The President of the Hellenic Parliament, Mr Philippos Petsalnikos, opened the seminar pointing to the willingness and the capability of the Hellenic nation to assist and offer all its services to the just cause of the Arab nations that seek regime change and establishment of democratic institutions in their countries. The President called for caution in the initiatives of the international community; mistakes of the past should be avoided and the Western countries should respect the national, cultural, and generally the specific and unique characteristics of the countries in question when they promote democracy. Western countries should not just transplant democratic institutions but rather assist the fighting population in their seeking of a liberal and just political system.
Mr Petsalnikos also highlighted the need for the beginning of a Mediterranean Dialogue among the countries of the region which is now more urgent than ever, since the political unrest in North Africa will inevitably have an impact on the economies not only of Europe but of the whole world. The aforementioned impact is already visible when one considers the rise in the price of oil which obstructs the smooth operation of the free market and of course complicates the commercial relations between the oil producing and oil receiving countries. The President of the NATO PA, Dr Karl Lamers, reminded the participants very successfully that the EU helped Eastern and Central Europe when they requested aid for the transition to democracy, and the EU can repeat it to the MENA region as long as it is asked to do so.
Mr Dimitris Droutsas, Minister of Foreign Affairs of Greece, welcomed the beginning of the works of the Group and presented “Greece’s View of Political Instability in the Southern Mediterranean Region and its Effects on Europe”. Mr Droutsas insisted, in the same spirit, on the need to act and provide economic and humanitarian aid to the population of Libya and the other North African countries. The current uprising affects not only the North African countries but also the Southern member states of the EU and consequently the whole Union by the migrating flows to Italy and Greece which already face a severe problem in that respect. The two countries should not lift this burden by themselves because this is a challenge for the whole European institution and hence the Union should act promptly to support them. The Minister spoke also of a “Marshall Plan” that could be conducted by the European Union to provide those countries with the aforementioned aid and to enhance stability in the region. Moreover, the EU should consider that all North African countries may seek establishment of democracy but each case is different and should be dealt with keeping this fact in mind; thus the transition procedures should be different. The Egyptian Ambassador agreed that the situation at the MENA region constitutes a security challenge for the whole area but insisted that it is one thing for the EU countries to be concerned on the matter, and another to actually intervene. Finally, Mr Droutsas concluded that long term planning is not enough and measures to deal with the security threats –such as migration flows- are also essential in the short run.

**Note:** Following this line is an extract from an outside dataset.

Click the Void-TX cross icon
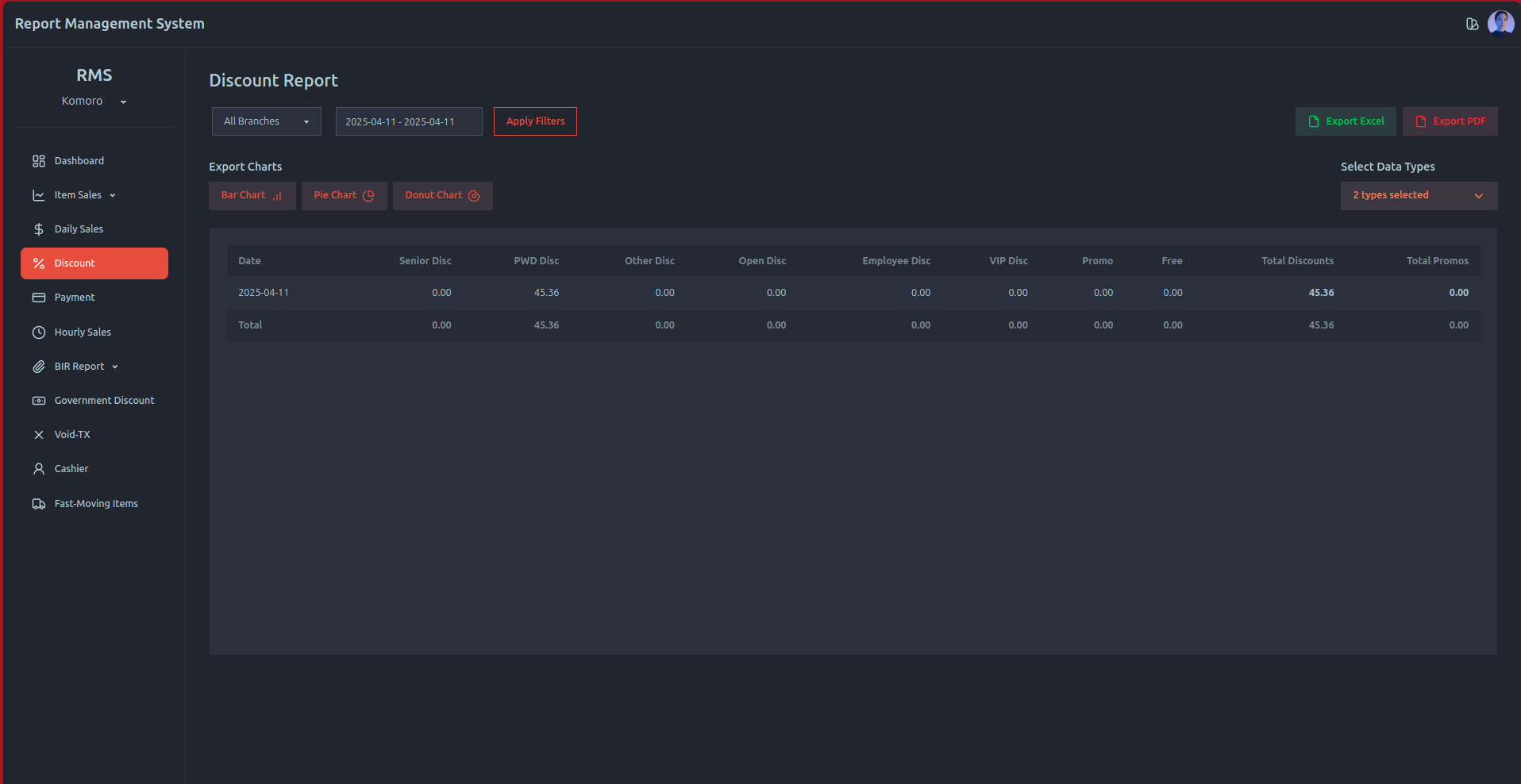 (x=38, y=435)
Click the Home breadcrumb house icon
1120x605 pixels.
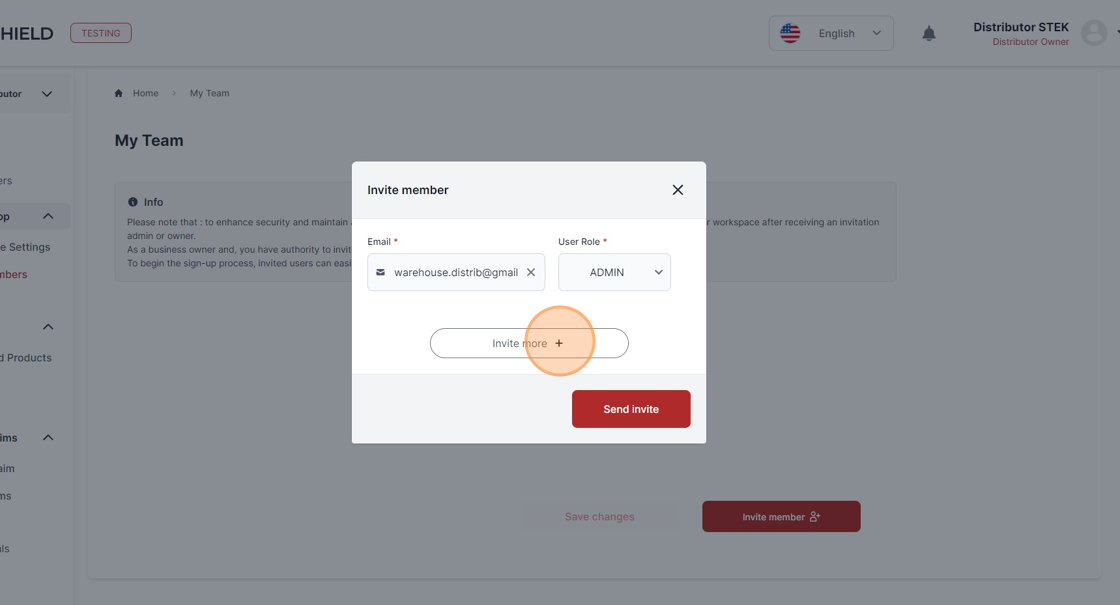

The first session of the seminar was dedicated to Politics and Economics of Lebanon, followed by the presentation of Iran’s and Syria’s impact on the country. Dr Barah Mikail of the FRIDE in Madrid and Dr Dimitris Xenakis of the University of Crete analysed the current challenges that Lebanon is facing in its democratic institutions and how the democratic development in the country is affected by both internal and external factors. Consequently, Dr Emmanuel Ottolenghi of FDD and Dr Alexandros Koutsis of Panteion University focused on the Syrian and Iranian actions and intentions on Lebanon. The shift in the government was welcomed as most Lebanese know that things could have been worse and that the ousting of Saad Hariri could provoke insecurity and instability in the country. However, the coalition formed by a Maronite Christian President, a Sunni Muslim Prime Minister, and a Shia Speaker of Parliament testifies a complex sectarian system. Najib Mikati, Hariri’s successor, is accused by many Sunnis of his close ties with Syria. Let us not forget that Syria was viewed as the likely culprit for the suicide attack that killed Hariri. Iran and Syria are struggling for who is going to control Lebanon and become the dominant outside actor. Syria tried to exploit its talks with Saudi Arabia to regain pre-eminence in the country, but when this effort failed Damascus precipitated a government crisis in which the tension between Hezbollah and Saad Hariri escalated. Then Syrians were able to intervene and play a mediating role. The speakers also brought the attention to Israel’s security issue regarding the political developments in Lebanon.
The Istanbul Cooperation Initiative and the issue of strengthening NATO’s engagement in the Gulf region triggered a vivid discussion as many parliamentarians wondered whether this is a viable framework. Mr Emile Hokayem of IISS and Dr Thanos Dokos were scheduled to present the issue. The discussion was focused on the need to promote the endeavour since enhancing security and regional stability through a transatlantic engagement with the Gulf States is seen as a projection of the new strategic doctrine of NATO. Cooperation with those states is essential for the fight against terrorism, control of the proliferation of WMD materials and arms illegal trafficking among other security challenges.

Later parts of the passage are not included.